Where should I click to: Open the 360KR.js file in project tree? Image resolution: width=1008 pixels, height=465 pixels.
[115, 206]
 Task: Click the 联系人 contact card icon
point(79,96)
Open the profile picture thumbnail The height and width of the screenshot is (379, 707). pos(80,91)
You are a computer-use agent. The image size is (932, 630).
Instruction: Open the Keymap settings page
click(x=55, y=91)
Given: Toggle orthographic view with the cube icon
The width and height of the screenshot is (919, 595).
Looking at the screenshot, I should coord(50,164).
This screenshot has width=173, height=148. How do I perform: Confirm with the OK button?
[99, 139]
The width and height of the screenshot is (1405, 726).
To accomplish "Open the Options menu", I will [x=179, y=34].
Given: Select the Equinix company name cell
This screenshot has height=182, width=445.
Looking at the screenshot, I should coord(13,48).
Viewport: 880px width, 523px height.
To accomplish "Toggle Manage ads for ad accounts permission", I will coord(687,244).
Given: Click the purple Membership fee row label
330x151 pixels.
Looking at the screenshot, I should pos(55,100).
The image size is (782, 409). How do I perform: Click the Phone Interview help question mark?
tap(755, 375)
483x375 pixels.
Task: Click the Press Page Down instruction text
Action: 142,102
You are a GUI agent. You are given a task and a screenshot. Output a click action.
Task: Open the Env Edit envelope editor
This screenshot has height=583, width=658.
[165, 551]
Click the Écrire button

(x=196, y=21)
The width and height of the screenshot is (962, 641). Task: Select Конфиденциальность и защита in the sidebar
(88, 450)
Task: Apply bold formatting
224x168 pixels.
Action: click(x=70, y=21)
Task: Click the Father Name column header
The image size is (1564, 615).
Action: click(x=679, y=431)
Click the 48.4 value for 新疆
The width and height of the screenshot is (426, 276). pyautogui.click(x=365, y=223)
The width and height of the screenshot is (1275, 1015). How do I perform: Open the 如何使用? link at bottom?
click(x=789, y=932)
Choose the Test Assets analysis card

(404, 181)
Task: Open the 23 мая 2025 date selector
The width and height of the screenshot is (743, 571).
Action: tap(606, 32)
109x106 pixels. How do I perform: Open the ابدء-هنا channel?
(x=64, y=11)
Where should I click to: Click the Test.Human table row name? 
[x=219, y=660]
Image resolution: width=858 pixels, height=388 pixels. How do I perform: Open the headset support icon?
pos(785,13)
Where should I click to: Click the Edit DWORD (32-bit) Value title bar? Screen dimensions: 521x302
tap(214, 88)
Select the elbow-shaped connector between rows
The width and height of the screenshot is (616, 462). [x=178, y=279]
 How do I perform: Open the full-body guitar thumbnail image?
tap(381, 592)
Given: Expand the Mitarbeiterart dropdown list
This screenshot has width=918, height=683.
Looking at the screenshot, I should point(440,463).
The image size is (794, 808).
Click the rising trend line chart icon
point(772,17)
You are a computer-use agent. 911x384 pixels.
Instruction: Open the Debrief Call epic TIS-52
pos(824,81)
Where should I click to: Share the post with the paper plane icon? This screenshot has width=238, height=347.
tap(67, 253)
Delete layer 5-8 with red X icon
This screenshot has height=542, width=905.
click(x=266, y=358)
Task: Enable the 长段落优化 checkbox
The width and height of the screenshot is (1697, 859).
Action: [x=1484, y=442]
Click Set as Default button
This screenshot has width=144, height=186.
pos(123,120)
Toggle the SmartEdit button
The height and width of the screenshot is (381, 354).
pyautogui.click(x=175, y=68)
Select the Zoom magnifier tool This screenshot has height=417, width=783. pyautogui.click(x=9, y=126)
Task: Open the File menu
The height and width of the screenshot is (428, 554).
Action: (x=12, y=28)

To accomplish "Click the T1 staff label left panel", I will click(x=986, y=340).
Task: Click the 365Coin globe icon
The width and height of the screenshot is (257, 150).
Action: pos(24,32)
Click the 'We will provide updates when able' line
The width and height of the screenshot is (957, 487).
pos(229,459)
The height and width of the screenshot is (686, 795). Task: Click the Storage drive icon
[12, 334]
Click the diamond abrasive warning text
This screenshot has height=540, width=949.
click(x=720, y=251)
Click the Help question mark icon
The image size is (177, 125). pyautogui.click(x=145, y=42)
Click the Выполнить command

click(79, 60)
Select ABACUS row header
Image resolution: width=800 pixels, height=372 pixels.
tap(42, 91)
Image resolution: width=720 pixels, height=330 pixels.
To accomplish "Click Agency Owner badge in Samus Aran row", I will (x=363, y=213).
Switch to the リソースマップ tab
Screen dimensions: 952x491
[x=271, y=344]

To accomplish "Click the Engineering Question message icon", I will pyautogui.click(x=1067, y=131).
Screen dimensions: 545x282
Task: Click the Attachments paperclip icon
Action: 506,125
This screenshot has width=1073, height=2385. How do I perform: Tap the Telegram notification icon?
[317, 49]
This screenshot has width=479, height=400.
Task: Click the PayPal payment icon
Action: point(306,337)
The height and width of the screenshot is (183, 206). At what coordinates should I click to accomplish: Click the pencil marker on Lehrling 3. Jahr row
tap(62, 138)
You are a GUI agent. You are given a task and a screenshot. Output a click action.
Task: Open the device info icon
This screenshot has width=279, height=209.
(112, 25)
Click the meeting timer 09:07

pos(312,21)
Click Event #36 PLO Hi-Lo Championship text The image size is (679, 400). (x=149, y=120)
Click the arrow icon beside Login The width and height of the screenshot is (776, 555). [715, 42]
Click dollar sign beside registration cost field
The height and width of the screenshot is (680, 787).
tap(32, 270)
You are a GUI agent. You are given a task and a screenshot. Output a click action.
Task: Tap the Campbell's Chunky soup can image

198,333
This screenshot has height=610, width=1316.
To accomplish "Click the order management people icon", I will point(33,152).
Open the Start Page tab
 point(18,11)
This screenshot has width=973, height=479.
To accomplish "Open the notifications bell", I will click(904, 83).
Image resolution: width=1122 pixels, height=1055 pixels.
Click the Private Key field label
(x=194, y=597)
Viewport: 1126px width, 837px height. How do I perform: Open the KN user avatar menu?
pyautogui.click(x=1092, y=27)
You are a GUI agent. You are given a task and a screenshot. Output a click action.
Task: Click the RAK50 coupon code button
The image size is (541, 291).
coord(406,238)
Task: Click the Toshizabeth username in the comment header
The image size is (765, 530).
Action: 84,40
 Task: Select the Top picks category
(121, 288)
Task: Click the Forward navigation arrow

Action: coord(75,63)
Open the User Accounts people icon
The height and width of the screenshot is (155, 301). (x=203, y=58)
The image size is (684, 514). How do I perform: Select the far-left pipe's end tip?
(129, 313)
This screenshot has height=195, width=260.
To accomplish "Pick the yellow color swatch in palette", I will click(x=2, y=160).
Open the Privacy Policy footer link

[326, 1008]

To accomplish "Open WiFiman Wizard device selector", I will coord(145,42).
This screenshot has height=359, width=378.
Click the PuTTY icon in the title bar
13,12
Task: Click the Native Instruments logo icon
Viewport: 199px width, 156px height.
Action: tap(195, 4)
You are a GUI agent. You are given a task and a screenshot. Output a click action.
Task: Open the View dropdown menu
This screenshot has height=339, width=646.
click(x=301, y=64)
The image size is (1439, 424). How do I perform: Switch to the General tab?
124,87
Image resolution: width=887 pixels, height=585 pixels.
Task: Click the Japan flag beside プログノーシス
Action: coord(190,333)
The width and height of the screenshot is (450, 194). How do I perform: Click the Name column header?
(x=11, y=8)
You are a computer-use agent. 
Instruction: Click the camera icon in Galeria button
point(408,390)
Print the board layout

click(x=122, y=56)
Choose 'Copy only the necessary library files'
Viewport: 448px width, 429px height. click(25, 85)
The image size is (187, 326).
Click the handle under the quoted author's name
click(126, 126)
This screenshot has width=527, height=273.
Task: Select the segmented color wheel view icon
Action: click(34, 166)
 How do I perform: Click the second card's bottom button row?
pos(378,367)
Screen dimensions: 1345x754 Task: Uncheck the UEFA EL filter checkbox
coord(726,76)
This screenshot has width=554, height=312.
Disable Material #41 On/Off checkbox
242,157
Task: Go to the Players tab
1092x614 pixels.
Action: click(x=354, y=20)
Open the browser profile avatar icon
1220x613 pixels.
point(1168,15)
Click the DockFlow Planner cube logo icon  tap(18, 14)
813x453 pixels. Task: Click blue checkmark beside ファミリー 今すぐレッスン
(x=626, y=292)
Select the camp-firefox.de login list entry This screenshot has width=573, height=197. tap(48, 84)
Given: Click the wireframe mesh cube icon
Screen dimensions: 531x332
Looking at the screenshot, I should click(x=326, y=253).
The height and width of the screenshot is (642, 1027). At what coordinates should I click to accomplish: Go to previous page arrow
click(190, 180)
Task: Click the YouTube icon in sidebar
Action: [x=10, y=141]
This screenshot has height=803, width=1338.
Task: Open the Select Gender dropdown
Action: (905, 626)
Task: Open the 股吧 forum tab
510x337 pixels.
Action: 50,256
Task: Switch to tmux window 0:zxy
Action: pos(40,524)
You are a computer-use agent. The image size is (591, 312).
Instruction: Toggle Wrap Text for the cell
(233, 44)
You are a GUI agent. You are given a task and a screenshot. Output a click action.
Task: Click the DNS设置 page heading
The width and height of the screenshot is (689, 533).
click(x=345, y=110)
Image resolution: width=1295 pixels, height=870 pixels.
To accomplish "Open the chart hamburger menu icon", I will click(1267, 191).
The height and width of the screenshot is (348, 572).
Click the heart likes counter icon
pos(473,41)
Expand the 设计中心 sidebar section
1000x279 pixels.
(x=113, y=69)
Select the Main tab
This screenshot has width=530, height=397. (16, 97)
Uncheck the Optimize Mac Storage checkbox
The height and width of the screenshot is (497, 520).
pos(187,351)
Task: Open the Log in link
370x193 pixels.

────────────────────

_DIRECTION_
Format everything in the material from the line containing "The height and width of the screenshot is (183, 206)." down to the line containing "Click Event #36" as a numbered list, leaving out blank lines.

_WRITTEN ANSWER_
1. The height and width of the screenshot is (183, 206). At what coordinates should I click to accomplish: Click the pencil marker on Lehrling 3. Jahr row
2. tap(62, 138)
3. You are a GUI agent. You are given a task and a screenshot. Output a click action.
4. Task: Open the device info icon
5. This screenshot has width=279, height=209.
6. (112, 25)
7. Click the meeting timer 09:07
8. pos(312,21)
9. Click Event #36 PLO Hi-Lo Championship text The image size is (679, 400). (x=149, y=120)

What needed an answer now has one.